> [Text shown]
----

SQL SERVER – Puzzle and Answer – REPLICATE over 8000 Characters

It has been a long time since we have played a puzzle over this blog. This Monday, let us play a quick puzzle.

SQL Server have REPLICATE function which will replicate the string passed as many as times as the second parameter. For example execute following string.

SELECT 'Ha'+REPLICATE('ha',20)

The script above will return following result:

SQL SERVER - Puzzle and Answer - REPLICATE over 8000 Characters replicatepuz1
`

You can notice that it has returned a string ha about 20 times after first Ha.

Now let us run following script.

DECLARE @FirstString VARCHAR(MAX)
DECLARE @SecondString VARCHAR(MAX)
DECLARE @ThirdString VARCHAR(MAX)
SET @FirstString = REPLICATE('A',4000)
SELECT LEN(@FirstString) LenFirstString;
SET @SecondString = REPLICATE('B',8000)

----

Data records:

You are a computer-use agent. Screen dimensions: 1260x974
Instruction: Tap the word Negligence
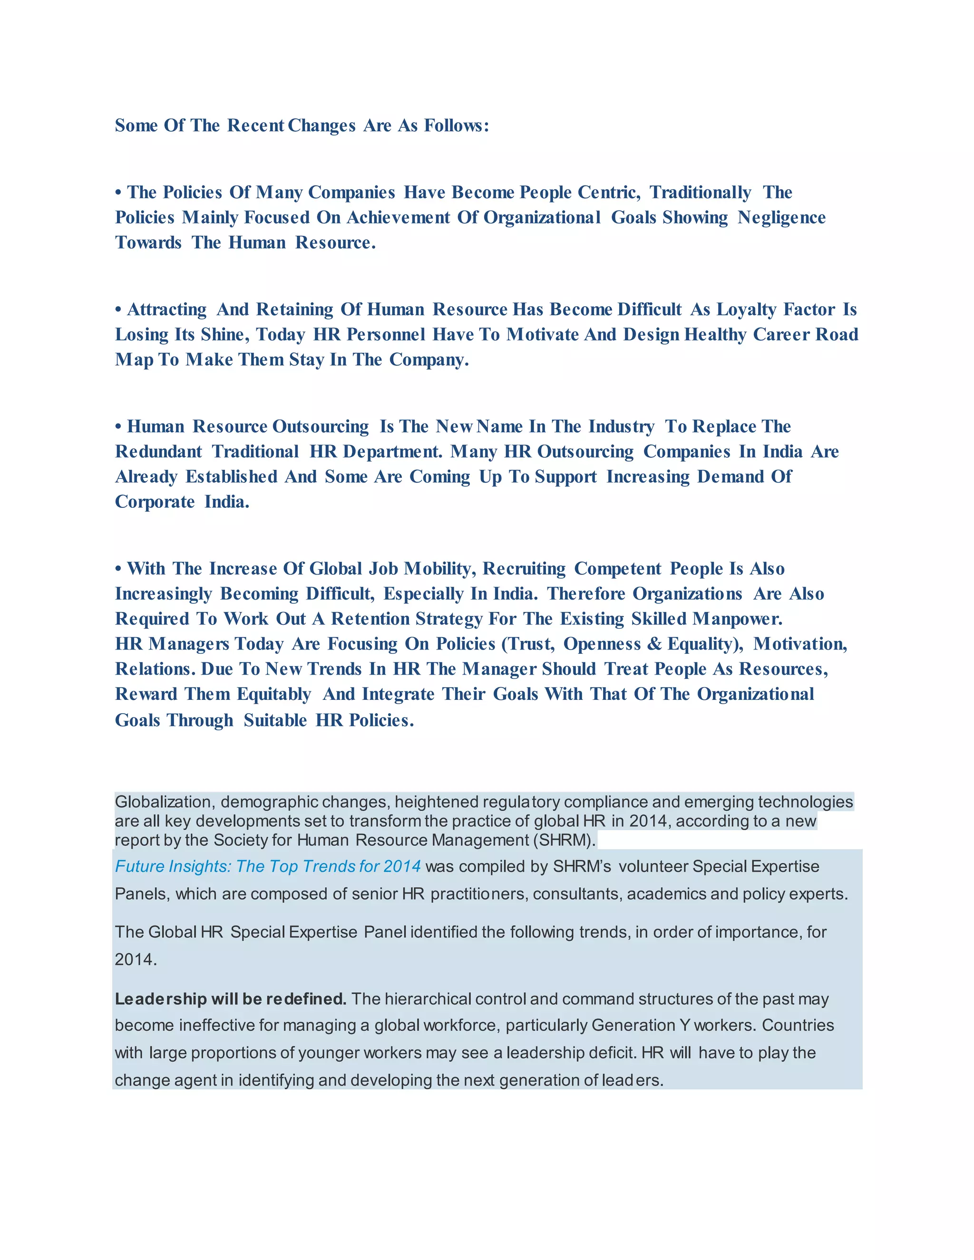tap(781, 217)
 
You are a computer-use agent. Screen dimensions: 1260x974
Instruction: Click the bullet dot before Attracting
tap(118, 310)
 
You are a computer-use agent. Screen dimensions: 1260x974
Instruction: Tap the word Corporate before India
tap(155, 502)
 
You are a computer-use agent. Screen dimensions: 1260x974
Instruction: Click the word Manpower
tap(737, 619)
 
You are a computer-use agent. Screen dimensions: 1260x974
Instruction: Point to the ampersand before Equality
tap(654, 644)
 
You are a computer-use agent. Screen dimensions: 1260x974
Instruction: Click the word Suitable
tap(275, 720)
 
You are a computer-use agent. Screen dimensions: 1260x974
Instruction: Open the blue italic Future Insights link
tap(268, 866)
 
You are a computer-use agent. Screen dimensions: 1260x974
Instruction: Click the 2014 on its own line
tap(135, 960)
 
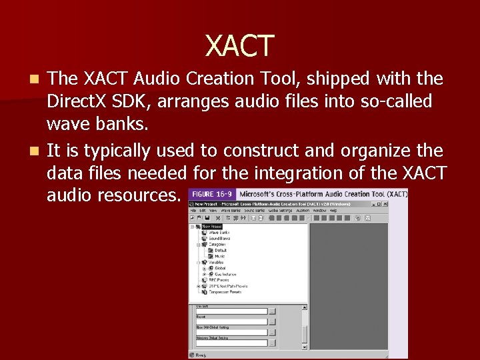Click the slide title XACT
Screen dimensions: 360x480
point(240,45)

----

> [What is required] From the SQL Server puzzle post, print word for word the passage starting at "SQL SERVER –" and ending at "SELECT 'Ha'+REPLICATE('ha',20)". None of the records matter here.

> [Answer to the exercise]
SQL SERVER – Puzzle and Answer – REPLICATE over 8000 Characters

It has been a long time since we have played a puzzle over this blog. This Monday, let us play a quick puzzle.

SQL Server have REPLICATE function which will replicate the string passed as many as times as the second parameter. For example execute following string.

SELECT 'Ha'+REPLICATE('ha',20)